**WORK TASK**
Repeat all the data word for word.

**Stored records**
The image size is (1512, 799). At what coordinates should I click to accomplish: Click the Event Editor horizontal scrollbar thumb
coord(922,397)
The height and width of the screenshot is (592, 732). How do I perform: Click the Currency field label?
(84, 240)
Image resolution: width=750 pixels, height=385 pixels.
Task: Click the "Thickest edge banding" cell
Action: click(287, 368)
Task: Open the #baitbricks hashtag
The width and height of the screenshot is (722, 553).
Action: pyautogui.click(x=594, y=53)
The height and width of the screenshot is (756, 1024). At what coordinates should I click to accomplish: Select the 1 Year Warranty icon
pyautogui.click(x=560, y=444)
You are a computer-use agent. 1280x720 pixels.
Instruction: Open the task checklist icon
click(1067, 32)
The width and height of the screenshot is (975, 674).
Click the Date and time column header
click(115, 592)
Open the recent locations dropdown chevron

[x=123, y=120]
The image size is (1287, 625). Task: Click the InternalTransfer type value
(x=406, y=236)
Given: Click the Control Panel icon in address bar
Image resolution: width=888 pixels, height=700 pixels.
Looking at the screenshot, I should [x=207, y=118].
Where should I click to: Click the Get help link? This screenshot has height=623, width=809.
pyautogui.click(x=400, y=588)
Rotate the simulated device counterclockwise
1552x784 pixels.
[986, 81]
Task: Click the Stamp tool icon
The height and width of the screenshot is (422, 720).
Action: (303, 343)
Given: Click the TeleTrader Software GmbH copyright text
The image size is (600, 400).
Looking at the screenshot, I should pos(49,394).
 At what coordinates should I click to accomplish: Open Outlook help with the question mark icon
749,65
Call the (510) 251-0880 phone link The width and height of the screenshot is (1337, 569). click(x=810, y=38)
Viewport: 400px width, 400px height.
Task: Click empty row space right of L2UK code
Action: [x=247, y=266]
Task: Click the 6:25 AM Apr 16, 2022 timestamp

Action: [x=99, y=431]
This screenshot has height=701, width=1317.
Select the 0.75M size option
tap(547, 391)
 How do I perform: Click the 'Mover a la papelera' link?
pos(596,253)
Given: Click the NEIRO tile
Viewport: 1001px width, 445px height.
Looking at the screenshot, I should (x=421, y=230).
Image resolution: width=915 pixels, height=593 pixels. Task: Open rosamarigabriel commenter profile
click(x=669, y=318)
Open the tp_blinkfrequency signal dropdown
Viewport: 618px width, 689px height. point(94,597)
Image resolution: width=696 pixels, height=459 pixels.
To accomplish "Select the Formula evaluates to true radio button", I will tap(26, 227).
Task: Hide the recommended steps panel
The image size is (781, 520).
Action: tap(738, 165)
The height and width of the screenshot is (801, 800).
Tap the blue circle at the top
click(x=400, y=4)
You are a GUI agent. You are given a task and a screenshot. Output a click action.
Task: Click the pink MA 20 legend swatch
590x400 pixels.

**ANSWER TO THIS TASK**
The image size is (1512, 799). At what coordinates should I click to accomplish: Click the Event Editor horizontal scrollbar thumb
coord(922,397)
The height and width of the screenshot is (592, 732). How do I perform: Click the Currency field label?
(84, 240)
Image resolution: width=750 pixels, height=385 pixels.
Task: Click the "Thickest edge banding" cell
Action: click(287, 368)
Task: Open the #baitbricks hashtag
The width and height of the screenshot is (722, 553).
Action: pyautogui.click(x=594, y=53)
The height and width of the screenshot is (756, 1024). At what coordinates should I click to accomplish: Select the 1 Year Warranty icon
pyautogui.click(x=560, y=444)
You are a computer-use agent. 1280x720 pixels.
Instruction: Open the task checklist icon
click(1067, 32)
The width and height of the screenshot is (975, 674).
Click the Date and time column header
click(115, 592)
Open the recent locations dropdown chevron

[x=123, y=120]
The image size is (1287, 625). Task: Click the InternalTransfer type value
(x=406, y=236)
Given: Click the Control Panel icon in address bar
Image resolution: width=888 pixels, height=700 pixels.
Looking at the screenshot, I should [x=207, y=118].
Where should I click to: Click the Get help link? This screenshot has height=623, width=809.
pyautogui.click(x=400, y=588)
Rotate the simulated device counterclockwise
1552x784 pixels.
[986, 81]
Task: Click the Stamp tool icon
The height and width of the screenshot is (422, 720).
Action: (303, 343)
Given: Click the TeleTrader Software GmbH copyright text
The image size is (600, 400).
Looking at the screenshot, I should pos(49,394).
 At what coordinates should I click to accomplish: Open Outlook help with the question mark icon
749,65
Call the (510) 251-0880 phone link The width and height of the screenshot is (1337, 569). click(x=810, y=38)
Viewport: 400px width, 400px height.
Task: Click empty row space right of L2UK code
Action: [x=247, y=266]
Task: Click the 6:25 AM Apr 16, 2022 timestamp

Action: [x=99, y=431]
This screenshot has height=701, width=1317.
Select the 0.75M size option
tap(547, 391)
 How do I perform: Click the 'Mover a la papelera' link?
pos(596,253)
Given: Click the NEIRO tile
Viewport: 1001px width, 445px height.
Looking at the screenshot, I should (x=421, y=230).
Image resolution: width=915 pixels, height=593 pixels. Task: Open rosamarigabriel commenter profile
click(x=669, y=318)
Open the tp_blinkfrequency signal dropdown
Viewport: 618px width, 689px height. point(94,597)
Image resolution: width=696 pixels, height=459 pixels.
To accomplish "Select the Formula evaluates to true radio button", I will tap(26, 227).
Task: Hide the recommended steps panel
The image size is (781, 520).
Action: tap(738, 165)
The height and width of the screenshot is (801, 800).
Tap the blue circle at the top
click(x=400, y=4)
You are a GUI agent. You are given a task and a screenshot. Output a click action.
Task: Click the pink MA 20 legend swatch
590x400 pixels.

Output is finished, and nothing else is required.